Enterprise-Ready DSS: The Hybrid Approach

By Tulu Tanrikorur

Using a combined top-down/bottom-up DSS methodology, you can ensure the success of departmental data marts today as well as that of the enterprise data warehouse tomorrow

The role of data warehouses and data marts in strategic decision making is increasing rapidly; practically everyone in the business community plans to implement one at some point. Some companies are asking their software vendors to bundle a decision-support solution either as part of their standard offering or as an option, while others want to build their own solutions.
      Although many vendors now offer bundled tools for building a data warehouse/data mart solution, many customers are discovering that they need to do some work themselves, mainly because each company has unique corporate culture, environment, and requirements.
      Creating a DSS requires building a database as well as an application. The degree of work involved varies by the number of application subject areas and their scope. While the enterprise data warehouse-type of DSS spans multiple subject areas, the data mart solution usually involves a single subject area.
      As early implementers have found out the hard way, creating an enterprise data warehouse with clean and consistent data is neither easy nor cheap. The project scope, especially in companies with high volumes of data from multiple sources, is usually enormous. As a result, companies are now looking for a DSS strategy that will comprise multiple subject areas but at the same time allow for an iterative implementation.
      Implementing a corporatewide DSS requires a lot of good planning. According to a recent survey from Sentry Market Research Inc., managing expectations was rated as the most challenging aspect of building such a system. Another 1996 survey by the Data Warehouse Institute shows that the number of enterprise DSS users usually doubles in the first six months of production. Therefore, choosing a scalable implementation methodology is a major goal. In this article, Ill present a way of accomplishing that goal while minimizing the costs and risks of an enterprisewide DSS project.
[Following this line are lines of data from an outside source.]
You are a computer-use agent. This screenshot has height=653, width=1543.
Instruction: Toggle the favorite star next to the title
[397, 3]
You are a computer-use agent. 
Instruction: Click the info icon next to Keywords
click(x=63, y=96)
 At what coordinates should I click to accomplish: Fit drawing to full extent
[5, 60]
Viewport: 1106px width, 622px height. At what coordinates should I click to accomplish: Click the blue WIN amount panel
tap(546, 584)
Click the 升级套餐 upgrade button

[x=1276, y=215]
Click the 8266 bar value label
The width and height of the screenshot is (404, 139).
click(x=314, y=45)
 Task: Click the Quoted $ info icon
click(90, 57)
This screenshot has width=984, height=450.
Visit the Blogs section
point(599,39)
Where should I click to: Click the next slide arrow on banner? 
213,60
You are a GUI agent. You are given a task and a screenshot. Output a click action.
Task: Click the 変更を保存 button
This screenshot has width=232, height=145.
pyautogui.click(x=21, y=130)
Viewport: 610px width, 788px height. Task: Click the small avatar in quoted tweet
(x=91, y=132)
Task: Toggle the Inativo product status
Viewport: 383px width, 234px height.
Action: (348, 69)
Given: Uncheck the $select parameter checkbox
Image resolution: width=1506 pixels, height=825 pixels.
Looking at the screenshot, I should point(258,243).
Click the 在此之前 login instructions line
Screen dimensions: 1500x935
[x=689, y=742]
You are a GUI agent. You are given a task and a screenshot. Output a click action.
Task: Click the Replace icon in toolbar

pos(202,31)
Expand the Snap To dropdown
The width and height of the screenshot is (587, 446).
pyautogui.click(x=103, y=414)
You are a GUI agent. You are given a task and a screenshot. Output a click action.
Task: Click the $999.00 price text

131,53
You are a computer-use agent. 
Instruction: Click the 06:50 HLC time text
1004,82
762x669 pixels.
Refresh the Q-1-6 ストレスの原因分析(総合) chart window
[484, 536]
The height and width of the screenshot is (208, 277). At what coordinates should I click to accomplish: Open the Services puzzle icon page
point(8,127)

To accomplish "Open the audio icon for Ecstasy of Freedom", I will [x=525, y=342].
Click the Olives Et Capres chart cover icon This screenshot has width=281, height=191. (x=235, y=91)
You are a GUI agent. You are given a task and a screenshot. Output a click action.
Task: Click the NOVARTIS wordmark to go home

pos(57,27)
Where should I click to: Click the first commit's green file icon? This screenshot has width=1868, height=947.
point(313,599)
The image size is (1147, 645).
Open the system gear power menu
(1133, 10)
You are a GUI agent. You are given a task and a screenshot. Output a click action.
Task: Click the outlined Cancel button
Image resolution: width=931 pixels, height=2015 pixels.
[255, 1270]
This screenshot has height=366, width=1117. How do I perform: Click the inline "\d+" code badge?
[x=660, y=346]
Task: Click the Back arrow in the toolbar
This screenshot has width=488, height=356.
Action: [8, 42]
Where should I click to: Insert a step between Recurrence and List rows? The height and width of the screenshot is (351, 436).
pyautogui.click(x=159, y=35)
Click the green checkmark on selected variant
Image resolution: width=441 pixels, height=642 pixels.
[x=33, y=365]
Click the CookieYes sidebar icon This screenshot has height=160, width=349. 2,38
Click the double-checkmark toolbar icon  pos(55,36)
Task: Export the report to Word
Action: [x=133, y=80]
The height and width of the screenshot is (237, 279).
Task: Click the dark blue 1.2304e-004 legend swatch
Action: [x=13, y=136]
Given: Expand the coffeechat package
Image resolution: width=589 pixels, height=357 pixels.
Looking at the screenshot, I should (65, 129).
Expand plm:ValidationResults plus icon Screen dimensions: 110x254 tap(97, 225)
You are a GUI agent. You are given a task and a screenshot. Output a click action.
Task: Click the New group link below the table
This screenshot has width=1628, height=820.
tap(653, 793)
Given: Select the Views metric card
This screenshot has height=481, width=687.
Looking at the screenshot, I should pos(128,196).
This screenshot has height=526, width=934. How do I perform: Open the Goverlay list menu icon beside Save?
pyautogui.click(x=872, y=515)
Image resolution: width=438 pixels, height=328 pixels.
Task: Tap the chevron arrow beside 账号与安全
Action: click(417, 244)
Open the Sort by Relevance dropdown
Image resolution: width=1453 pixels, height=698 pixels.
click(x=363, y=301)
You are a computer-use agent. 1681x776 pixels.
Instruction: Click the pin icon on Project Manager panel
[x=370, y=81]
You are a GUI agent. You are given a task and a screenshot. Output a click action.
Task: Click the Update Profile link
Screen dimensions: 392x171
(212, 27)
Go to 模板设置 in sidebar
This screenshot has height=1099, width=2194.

Current Implementation Methodologies
The two most common methodologies for implementing a multitiered, corporatewide DSS are the top-down and bottom-up approaches. Among the software vendors, these two approaches to building a DSS constitute a major difference factor for the preferred choice of implementation.
      As shown in Figure 1, in a top-down approach one big corporate database (the data warehouse) containing the historical data is created from the operational systems, followed by smaller, subject-specific databases (the data marts). The danger in this approach because of its large scope is that building from the top down may not serve each departments specific needs. When that happens, the end-user applications are created with what is available rather what is required. Furthermore, one of the most difficult tasks is getting all the key people from different departments to agree on the same interpretation of the data before building any applications. During this phase, it is not uncommon to encounter risky company politics when deficiencies are uncovered in the current system.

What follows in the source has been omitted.